Under the combination of economic and military pressures, including Afghanistan, where following the 1978 revolution the Soviet Union intervened in support of the progressive government and the CIA carried out its biggest operation in support of the counter-revolution, a long-term division in the CPSU’s leadership erupted into a full-scale split. The pro-capitalist, pro-imperialist faction led by Boris Yeltsin and Mikhail Gorbachev won out.
By the late 1980s, the Soviet Union was cutting back or eliminating support for national liberation movements and allied socialist states. In 1989, the Gorbachev leadership broke the alliance with the communist governments and militaries in Eastern Europe leading to capitalist counter-revolutions in Hungary, Czechoslovakia, Poland, Bulgaria, Rumania and East Germany, and the disintegration of Yugoslavia. And, in 1991 this traitorous group dismantled the Soviet Union itself, leading to the restoration of capitalism in the 15 now-independent republics. We agree with the assessment of Cuban leader Fidel Castro: it represented the biggest setback in the history of the working class.
But it did not mean—as some capitalist commentators proclaimed—either “the end of history” or the end of the struggle for socialism. The ever-more urgent need for socialism is not based on the existence of any particular state, but instead grows out of the contradictions of the capitalist system itself, problems that that system cannot overcome, problems that only socialism can solve.

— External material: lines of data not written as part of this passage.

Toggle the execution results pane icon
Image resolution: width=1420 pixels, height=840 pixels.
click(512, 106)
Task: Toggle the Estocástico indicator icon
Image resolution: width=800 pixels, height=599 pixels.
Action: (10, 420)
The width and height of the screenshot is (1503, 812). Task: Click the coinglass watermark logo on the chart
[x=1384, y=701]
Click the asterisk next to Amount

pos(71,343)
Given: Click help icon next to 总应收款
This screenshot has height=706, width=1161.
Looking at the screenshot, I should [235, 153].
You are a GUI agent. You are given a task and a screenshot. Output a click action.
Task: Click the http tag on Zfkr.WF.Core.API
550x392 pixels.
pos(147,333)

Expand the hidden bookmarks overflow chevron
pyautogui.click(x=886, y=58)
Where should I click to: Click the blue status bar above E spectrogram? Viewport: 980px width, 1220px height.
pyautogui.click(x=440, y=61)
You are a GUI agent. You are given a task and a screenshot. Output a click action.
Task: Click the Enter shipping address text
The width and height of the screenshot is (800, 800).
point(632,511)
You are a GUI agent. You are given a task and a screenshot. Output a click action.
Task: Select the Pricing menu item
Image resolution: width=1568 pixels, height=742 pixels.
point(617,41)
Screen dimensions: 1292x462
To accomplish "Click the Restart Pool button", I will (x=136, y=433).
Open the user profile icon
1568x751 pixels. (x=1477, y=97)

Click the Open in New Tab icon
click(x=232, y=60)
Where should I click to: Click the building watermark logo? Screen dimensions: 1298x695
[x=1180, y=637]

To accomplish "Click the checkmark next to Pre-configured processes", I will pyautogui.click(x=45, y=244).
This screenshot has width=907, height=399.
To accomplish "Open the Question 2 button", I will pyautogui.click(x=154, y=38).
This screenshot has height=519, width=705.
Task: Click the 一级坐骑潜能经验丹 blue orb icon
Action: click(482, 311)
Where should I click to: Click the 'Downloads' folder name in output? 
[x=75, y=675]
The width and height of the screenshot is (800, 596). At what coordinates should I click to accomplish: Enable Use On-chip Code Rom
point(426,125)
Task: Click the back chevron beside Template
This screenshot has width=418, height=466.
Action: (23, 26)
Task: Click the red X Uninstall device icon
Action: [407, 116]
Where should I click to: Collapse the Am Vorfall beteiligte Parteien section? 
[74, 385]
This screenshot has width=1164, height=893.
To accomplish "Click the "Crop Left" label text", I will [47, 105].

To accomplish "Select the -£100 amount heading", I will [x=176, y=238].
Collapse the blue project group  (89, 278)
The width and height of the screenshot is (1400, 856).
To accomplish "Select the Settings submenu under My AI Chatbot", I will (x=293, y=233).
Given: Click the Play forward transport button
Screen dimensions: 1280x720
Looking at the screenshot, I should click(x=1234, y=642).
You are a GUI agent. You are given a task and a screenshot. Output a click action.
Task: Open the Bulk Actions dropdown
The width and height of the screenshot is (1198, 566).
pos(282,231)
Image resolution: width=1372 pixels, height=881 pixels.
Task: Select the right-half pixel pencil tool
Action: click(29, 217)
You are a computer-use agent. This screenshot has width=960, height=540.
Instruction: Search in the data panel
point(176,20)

What is most remarkable from an objective standpoint, is not that the Soviet Union fell in 1991, but that it survived through the unimaginable challenges it faced. We should also remember that it took the bourgeoisie, the capitalist class, five centuries from their rise as a class until capitalism became the dominant world system.
The Soviet Union should be studied for its incredible achievements as well as its problems and contradictions. It was a first attempt. By its existence for more than seven decades it proved once and for all that the working class can take power and reorganize society on a socialist basis.